Format as a numbered list the records from the line containing "Given: Maximize the Northbound Manager window" through the line containing "Action: 38,32", both lines included. Omit any blank lines.

BEGIN Material

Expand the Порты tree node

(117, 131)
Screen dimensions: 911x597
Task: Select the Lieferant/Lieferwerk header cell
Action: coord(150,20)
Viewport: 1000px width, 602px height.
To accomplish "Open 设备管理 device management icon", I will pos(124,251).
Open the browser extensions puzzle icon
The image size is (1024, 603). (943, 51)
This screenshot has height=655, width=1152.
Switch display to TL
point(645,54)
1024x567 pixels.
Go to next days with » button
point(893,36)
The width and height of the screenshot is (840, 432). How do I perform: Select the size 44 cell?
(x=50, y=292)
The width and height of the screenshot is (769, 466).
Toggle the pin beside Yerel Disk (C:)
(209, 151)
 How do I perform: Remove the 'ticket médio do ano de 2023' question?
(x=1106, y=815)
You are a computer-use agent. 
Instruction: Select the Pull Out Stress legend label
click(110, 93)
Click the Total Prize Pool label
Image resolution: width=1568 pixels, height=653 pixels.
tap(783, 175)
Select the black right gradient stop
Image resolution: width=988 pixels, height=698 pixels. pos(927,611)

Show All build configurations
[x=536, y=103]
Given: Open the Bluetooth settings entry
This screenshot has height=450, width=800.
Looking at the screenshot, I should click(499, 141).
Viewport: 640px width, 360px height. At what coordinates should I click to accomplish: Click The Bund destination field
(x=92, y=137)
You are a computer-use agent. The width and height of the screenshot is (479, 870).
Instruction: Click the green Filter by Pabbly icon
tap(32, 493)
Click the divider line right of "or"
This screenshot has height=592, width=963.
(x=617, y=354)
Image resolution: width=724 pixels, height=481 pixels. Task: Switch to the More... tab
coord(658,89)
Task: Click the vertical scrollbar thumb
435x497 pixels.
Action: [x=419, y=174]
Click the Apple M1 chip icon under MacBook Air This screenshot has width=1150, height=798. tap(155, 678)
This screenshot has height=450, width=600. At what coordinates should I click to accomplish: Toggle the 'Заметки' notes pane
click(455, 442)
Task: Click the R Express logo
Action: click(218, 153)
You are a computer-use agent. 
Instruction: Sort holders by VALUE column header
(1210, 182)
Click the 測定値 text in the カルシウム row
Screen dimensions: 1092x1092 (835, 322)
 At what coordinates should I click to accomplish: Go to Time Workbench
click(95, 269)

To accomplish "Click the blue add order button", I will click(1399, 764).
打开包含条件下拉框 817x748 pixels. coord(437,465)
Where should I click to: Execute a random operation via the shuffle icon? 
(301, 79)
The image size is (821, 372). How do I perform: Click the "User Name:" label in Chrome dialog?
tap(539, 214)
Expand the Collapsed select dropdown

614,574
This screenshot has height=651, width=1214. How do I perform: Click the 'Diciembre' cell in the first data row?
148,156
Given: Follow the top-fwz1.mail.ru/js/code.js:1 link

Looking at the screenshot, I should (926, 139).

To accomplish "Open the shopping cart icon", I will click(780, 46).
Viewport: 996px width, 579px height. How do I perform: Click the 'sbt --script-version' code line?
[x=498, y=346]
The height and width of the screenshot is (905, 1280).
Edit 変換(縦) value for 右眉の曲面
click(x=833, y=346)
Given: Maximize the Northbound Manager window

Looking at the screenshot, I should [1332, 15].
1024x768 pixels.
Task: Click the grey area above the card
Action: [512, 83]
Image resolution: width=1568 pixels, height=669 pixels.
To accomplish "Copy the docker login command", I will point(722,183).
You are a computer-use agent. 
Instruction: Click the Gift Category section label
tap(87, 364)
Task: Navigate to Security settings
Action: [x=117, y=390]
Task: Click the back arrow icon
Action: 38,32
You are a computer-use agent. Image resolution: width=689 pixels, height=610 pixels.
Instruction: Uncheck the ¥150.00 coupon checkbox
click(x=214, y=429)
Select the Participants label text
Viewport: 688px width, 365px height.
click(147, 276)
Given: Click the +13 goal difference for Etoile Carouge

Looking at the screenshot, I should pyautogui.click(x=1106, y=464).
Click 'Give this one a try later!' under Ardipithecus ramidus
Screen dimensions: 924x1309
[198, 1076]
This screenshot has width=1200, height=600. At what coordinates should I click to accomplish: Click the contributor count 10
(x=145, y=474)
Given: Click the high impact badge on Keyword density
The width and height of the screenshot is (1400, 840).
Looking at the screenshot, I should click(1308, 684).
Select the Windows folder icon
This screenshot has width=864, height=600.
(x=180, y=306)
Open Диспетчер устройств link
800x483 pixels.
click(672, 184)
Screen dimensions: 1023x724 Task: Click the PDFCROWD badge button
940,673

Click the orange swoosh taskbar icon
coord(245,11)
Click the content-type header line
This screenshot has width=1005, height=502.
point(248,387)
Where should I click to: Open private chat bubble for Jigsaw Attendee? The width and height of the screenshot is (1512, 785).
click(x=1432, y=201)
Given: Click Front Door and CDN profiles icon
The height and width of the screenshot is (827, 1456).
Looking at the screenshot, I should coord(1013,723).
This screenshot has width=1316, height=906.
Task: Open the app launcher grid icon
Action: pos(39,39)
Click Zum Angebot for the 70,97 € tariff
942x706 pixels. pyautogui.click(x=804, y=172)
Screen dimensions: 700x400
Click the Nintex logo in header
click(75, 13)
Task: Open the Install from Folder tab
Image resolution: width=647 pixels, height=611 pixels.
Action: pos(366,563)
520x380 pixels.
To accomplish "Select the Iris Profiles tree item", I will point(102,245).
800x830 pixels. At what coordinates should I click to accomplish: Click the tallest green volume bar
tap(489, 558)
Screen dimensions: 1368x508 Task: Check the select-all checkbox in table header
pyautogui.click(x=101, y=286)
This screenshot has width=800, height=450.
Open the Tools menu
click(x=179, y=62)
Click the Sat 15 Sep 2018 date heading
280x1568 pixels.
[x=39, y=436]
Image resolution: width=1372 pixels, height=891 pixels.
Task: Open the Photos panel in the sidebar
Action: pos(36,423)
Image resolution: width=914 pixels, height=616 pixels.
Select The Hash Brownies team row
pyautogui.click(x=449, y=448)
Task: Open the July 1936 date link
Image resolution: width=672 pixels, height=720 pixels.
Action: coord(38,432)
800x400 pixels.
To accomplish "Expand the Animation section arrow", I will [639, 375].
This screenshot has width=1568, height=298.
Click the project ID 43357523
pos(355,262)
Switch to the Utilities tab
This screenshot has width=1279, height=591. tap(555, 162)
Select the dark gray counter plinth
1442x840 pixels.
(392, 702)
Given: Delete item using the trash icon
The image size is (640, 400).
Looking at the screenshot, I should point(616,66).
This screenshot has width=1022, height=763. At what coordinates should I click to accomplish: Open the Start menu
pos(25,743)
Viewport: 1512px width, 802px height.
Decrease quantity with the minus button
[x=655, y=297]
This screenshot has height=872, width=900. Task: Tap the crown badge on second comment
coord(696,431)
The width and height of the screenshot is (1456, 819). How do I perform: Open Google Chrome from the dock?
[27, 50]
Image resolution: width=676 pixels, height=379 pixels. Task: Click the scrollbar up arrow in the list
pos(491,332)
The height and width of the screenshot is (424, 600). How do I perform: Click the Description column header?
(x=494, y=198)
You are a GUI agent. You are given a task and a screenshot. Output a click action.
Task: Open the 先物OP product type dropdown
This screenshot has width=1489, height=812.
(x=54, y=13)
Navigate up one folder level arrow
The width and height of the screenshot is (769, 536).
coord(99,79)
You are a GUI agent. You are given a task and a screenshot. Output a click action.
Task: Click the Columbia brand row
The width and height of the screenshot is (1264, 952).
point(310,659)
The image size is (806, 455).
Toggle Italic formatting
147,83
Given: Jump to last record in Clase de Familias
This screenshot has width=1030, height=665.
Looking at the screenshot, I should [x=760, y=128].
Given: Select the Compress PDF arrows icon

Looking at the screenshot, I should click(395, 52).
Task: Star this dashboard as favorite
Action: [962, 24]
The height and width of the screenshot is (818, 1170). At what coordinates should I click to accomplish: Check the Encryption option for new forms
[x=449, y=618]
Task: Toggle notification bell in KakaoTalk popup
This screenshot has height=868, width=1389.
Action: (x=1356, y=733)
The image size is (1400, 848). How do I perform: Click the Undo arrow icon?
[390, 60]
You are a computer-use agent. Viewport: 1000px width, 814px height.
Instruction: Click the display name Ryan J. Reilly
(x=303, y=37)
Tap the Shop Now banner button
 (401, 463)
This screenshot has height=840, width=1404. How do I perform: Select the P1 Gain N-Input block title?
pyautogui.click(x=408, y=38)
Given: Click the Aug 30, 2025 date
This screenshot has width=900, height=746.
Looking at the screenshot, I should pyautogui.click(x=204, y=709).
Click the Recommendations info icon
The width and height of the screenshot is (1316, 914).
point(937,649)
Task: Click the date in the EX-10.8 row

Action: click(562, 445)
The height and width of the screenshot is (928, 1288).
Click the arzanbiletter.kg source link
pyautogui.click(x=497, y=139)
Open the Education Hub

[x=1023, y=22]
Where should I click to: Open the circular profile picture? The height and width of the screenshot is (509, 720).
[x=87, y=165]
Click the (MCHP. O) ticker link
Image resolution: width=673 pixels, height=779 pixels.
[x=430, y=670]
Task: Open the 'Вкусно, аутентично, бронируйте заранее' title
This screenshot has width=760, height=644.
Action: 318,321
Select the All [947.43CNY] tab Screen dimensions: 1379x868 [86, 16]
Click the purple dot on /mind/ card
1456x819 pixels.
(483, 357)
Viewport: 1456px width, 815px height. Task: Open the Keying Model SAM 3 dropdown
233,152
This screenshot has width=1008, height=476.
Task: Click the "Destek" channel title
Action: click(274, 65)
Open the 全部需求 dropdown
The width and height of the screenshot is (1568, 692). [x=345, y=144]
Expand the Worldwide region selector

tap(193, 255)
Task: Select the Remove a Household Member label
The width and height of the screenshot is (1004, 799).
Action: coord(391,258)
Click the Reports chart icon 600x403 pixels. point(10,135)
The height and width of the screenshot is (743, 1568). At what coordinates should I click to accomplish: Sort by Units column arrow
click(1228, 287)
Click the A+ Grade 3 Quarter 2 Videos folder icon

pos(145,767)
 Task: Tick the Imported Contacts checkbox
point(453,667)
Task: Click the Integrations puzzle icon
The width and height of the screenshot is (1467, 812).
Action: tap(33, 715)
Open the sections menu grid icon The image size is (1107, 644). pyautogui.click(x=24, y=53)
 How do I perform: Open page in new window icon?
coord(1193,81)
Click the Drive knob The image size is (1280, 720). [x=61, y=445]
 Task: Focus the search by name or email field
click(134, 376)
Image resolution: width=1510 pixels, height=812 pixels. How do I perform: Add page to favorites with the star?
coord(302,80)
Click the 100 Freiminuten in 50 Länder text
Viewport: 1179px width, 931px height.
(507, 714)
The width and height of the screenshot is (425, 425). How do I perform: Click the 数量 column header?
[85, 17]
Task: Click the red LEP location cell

END Material

▶ Solution to the exercise:
1. Given: Maximize the Northbound Manager window
2. Looking at the screenshot, I should [1332, 15].
3. 1024x768 pixels.
4. Task: Click the grey area above the card
5. Action: [512, 83]
6. Image resolution: width=1568 pixels, height=669 pixels.
7. To accomplish "Copy the docker login command", I will point(722,183).
8. You are a computer-use agent. 
9. Instruction: Click the Gift Category section label
10. tap(87, 364)
11. Task: Navigate to Security settings
12. Action: [x=117, y=390]
13. Task: Click the back arrow icon
14. Action: 38,32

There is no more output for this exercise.